A nivel global, ya superamos los 8,100 millones de habitantes. Pero el crecimiento ya no es el de antes. Hoy el verdadero desafío no es solo “somos muchos”, sino “cómo nos estamos transformando”. Más de la mitad de los países del mundo ya registran tasas de fecundidad por debajo de 2.1 hijos por mujer, el llamado nivel de reemplazo. Ese 2.1 es el número mínimo necesario para que una población se mantenga estable sin migración: un hijo para reemplazar a la madre, otro al padre y un 0.1 que compensa la mortalidad infantil y a quienes no llegan a edad reproductiva. Cuando un país cae por debajo de esa línea, la población comienza a envejecer y, eventualmente, a reducirse.

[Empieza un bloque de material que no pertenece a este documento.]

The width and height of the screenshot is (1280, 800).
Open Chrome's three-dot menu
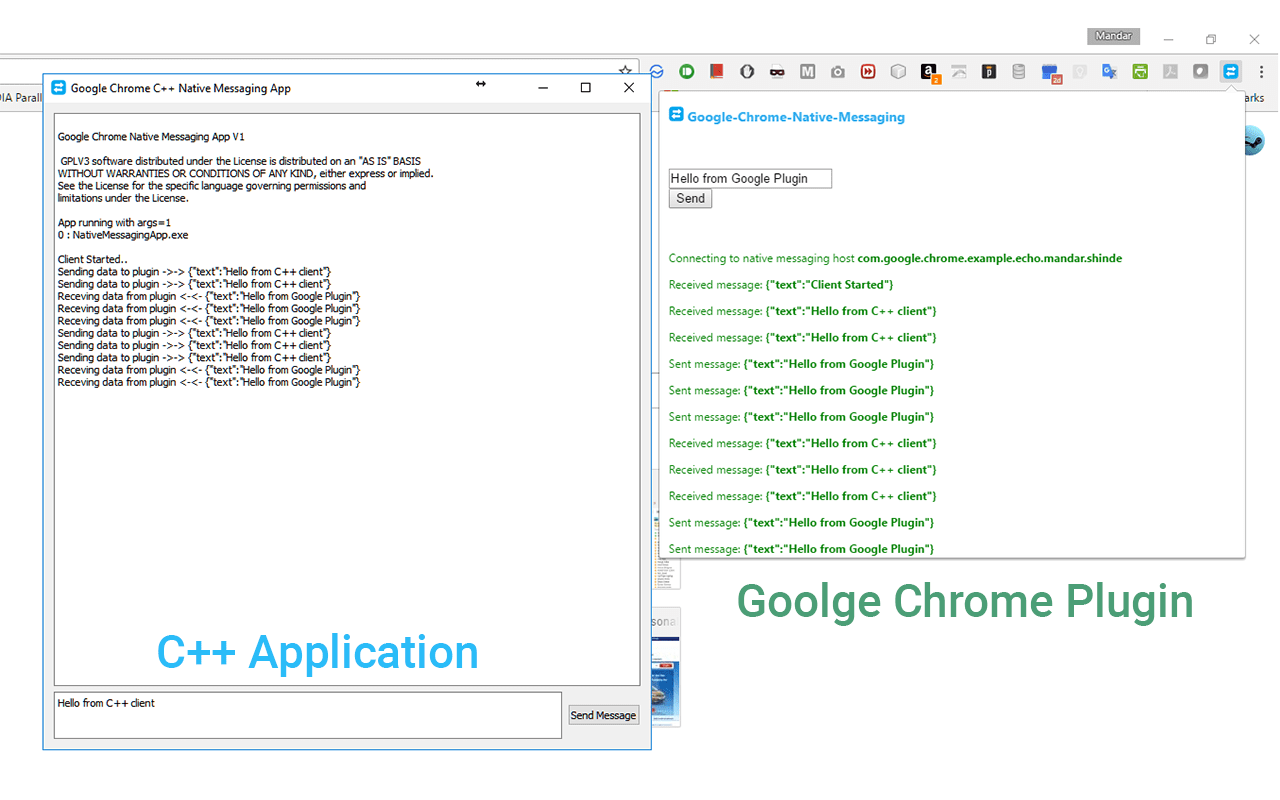point(1261,72)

Europa, Japón, Corea del Sur y China ya llevan años por debajo de ese umbral. América Latina se sumó a la tendencia. Y México no es la excepción. De tener familias de 6 o 7 hijos en los años 70, pasamos a una tasa global de fecundidad de 1.60 hijos por mujer en 2024, según CONAPO. Muy lejos del 2.1 necesario para el reemplazo generacional. La Ciudad de México está en 0.96, Nuevo León en 1.33 y solo Chiapas, Guerrero y Zacatecas se acercan a 2.0, pero sin alcanzarlo.
¿Qué significa esto en la práctica?
Que México entró de lleno en su transición demográfica. Nacen menos niños, la población joven empieza a reducirse y el grupo de adultos mayores crece rápido. Hoy 14.7% de los mexicanos tiene 60 años o más; en 2050 será más del 21%. El famoso “bono demográfico” —esa etapa donde hay muchos jóvenes en edad de trabajar y pocos dependientes— se está cerrando. Si no se invirtió a tiempo en educación, salud y empleo digno para esos 40 millones de jóvenes que hoy tienen entre 12 y 29 años, el país enfrentará un futuro con menos trabajadores activos sosteniendo a más adultos mayores.

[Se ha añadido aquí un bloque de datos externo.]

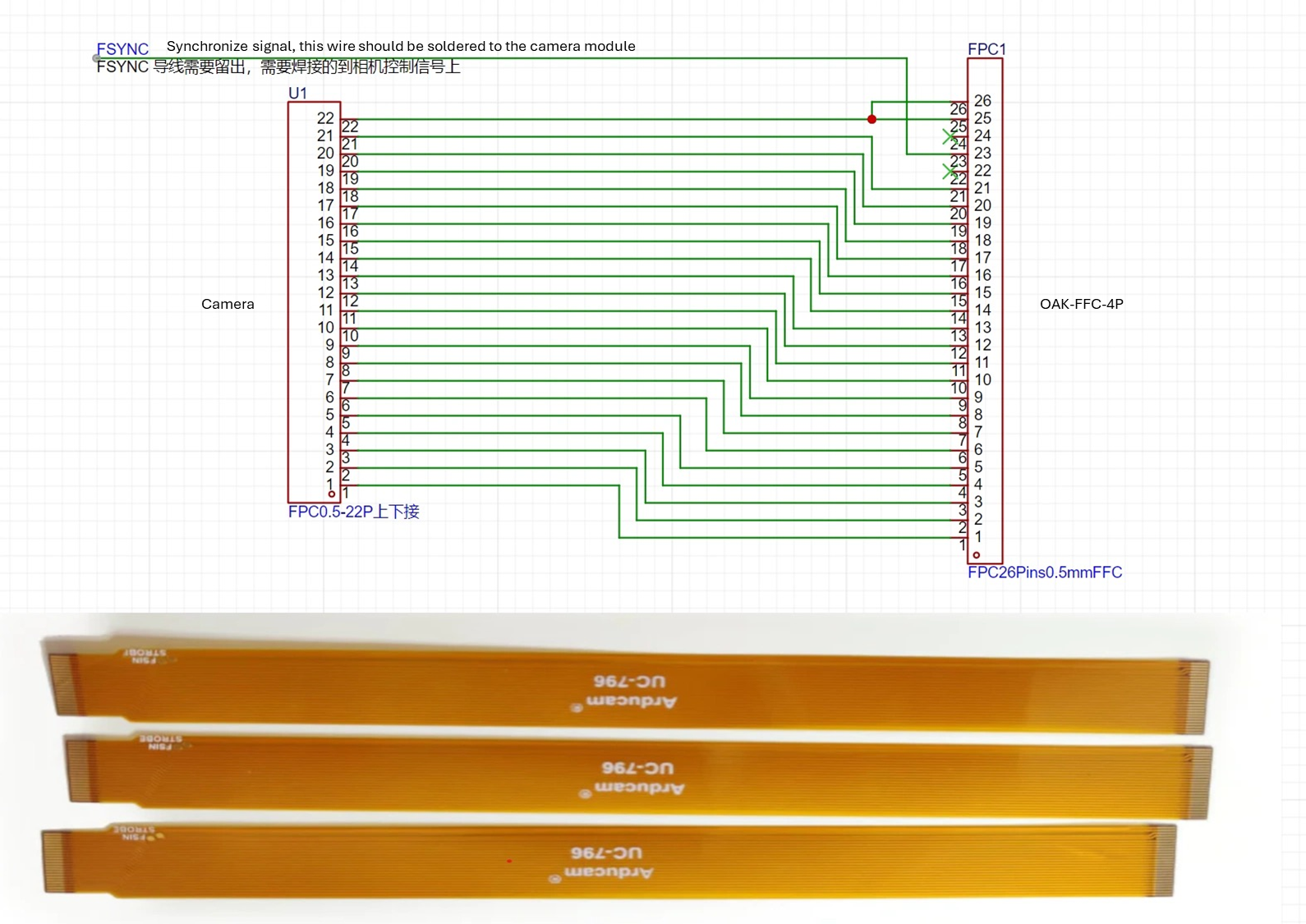Select pin 26 of the FPC1 connector
This screenshot has width=1306, height=924.
(982, 101)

El lema de este año lo dice claro: “Empoderando a las personas jóvenes para crear las familias que desean en un mundo justo y esperanzador”. Porque el problema no es obligar a tener más hijos. El reto es que quienes quieran formar una familia puedan hacerlo sin que la falta de guarderías, empleos precarios, vivienda inaccesible o violencia obstétrica se los impida. Y que quienes decidan no tenerlos, también ejerzan ese derecho con plenitud.
El Día Mundial de la Población 2026 nos recuerda entonces que México ya está por debajo del nivel de reemplazo y que eso cambia todo: pensiones, sistema de salud, mercado laboral, migración. No es crisis ni catástrofe, pero sí un giro histórico que exige planear con datos, sin alarmismos y con derechos al centro.